Forum: Ruby Parsing xhtml with libxml

Announcement (2017-05-07): www.ruby-forum.com is now read-only since I unfortunately do not have the time to support and maintain the forum any more. Please see rubyonrails.org/community and ruby-lang.org/en/community for other Rails- und Ruby-related community platforms.
Jon S. (Guest)
on 2005-12-17 01:19
(Received via mailing list)
If you get errors complaining of undefined entities like   when
parsing xhtml it means you need to install the DTD for xhtml 1.0 or
1.1.

Example of a doctype for xhtml 1.1:
<!DOCTYPE html PUBLIC "-//W3C//DTD XHTML 1.1//EN"
"http://www.w3.org/TR/xhtml11/DTD/xhtml11.dtd">

You want to install the DTDs locally following the model in /etc/xml.
If you don't libxml will fetch the DTD from www.w3.org each time you
parse a document. Needing to install these DTDs was not obvious to me
and should be part of the documentation. There a rpm for xhtml 1.0 -
"xhtml1-dtds-1.0-7". I couldn't find one for xhtml 1.1 so I downloaded
it piecemeal from w3.org.

Installing the DTD does not automatically turn on validation. If you
want to validate you need to turn it on:
XML::Parser::default_validity_checking = TRUE

XML::Parser::default_load_external_dtd controls the loading of the
'external subset' (the definition for the character entities like
&amp;. It is defaulted to TRUE.

XML::Parser::default_load_external_dtd is broken. This fixes it.

Index: ruby_xml_parser.c
==========================================================
RCS file: /var/cvs/xml-tools/libxml-ruby/ruby_xml_parser.c,v
retrieving revision 1.1.1.1
diff -r1.1.1.1 ruby_xml_parser.c
274c274
<   if (xmlSubstituteEntitiesDefaultValue)
---
>   if (xmlLoadExtDtdDefaultValue)
916c916
<
ruby_xml_parser_default_load_external_dtd_set, 0);
---
>                            ruby_xml_parser_default_load_external_dtd_get, 0);
918c918
<
ruby_xml_parser_default_load_external_dtd_get, 1);
---
>                            ruby_xml_parser_default_load_external_dtd_set, 1);


Sam's patches for libxml are also needed:
http://www.intertwingly.net/blog/2005/11/05/Patch-...
Eero S. (Guest)
on 2005-12-17 01:42
Jon S. wrote:
> If you get errors complaining of undefined entities like &nbsp; when
> parsing xhtml it means you need to install the DTD for xhtml 1.0 or
> 1.1.
>
> Example of a doctype for xhtml 1.1:
> <!DOCTYPE html PUBLIC "-//W3C//DTD XHTML 1.1//EN"
> "http://www.w3.org/TR/xhtml11/DTD/xhtml11.dtd">
>
> <snip explanation & code due to ruby-forum.com />
>
> Sam's patches for libxml are also needed:
> http://www.intertwingly.net/blog/2005/11/05/Patch-...

Thank you for this!



E
--
This document is NOT valid XHTML 1.0!
Ross B. (Guest)
on 2005-12-17 02:13
(Received via mailing list)
On Fri, 16 Dec 2005 23:18:54 -0000, Jon S. 
<removed_email_address@domain.invalid>
wrote:

> If you get errors complaining of undefined entities like &nbsp; when
> parsing xhtml it means you need to install the DTD for xhtml 1.0 or
> 1.1.
>

Thanks for that.

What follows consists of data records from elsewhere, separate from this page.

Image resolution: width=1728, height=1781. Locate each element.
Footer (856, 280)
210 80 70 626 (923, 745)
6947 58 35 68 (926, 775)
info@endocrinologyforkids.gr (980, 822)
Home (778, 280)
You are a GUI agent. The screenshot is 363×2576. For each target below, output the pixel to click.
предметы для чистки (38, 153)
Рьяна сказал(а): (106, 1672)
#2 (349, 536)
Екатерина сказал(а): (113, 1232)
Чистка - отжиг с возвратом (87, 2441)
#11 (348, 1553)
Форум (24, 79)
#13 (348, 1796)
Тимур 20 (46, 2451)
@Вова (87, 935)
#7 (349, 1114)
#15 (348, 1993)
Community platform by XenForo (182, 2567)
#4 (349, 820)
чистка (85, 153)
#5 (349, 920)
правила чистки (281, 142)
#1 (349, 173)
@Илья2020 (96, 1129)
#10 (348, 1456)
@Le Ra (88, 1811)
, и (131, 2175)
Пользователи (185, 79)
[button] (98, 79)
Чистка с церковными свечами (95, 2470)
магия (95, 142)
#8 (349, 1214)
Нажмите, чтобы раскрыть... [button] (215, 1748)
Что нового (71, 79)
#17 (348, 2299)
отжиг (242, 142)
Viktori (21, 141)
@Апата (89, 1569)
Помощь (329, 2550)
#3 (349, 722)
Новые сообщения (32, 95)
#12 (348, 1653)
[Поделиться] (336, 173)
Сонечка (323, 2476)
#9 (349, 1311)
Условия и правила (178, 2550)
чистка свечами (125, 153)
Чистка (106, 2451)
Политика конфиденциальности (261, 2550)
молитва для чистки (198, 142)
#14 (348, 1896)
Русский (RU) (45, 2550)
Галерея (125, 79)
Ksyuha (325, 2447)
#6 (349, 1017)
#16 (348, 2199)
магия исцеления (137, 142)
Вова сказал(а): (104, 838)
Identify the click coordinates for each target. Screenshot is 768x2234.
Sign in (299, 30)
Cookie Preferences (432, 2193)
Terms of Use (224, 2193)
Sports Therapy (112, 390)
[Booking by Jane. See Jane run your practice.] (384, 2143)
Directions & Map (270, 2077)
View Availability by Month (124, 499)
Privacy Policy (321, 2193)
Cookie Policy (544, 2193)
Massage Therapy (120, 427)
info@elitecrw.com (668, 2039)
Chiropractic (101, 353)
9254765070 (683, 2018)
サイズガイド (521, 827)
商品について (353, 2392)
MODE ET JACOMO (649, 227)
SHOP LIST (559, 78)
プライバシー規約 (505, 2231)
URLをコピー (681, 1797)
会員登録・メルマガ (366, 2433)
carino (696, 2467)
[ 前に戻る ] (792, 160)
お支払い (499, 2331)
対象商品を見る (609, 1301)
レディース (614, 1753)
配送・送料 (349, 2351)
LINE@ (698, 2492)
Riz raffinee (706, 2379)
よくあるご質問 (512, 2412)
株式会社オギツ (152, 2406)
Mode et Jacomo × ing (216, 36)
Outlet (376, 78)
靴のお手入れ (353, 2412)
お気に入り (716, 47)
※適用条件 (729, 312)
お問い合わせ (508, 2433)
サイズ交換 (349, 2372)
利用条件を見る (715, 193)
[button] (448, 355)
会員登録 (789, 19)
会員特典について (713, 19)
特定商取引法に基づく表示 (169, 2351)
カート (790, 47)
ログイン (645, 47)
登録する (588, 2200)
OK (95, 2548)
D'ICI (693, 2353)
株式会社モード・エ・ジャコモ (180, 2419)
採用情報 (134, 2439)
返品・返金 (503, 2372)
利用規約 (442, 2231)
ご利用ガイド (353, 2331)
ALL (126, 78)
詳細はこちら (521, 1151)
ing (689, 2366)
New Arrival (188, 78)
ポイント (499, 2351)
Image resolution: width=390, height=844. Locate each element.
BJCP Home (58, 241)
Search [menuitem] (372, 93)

I've been gathering up problems and patches in a quiet
sort of way, but I'm not sure at the moment what's happening with the
project. I'm planning to get proactive this week and see if we can at
least get these issues sorted and the patches I have (including yours
and
Sam's) in.

Thanks,
Ross
This topic is locked and can not be replied to.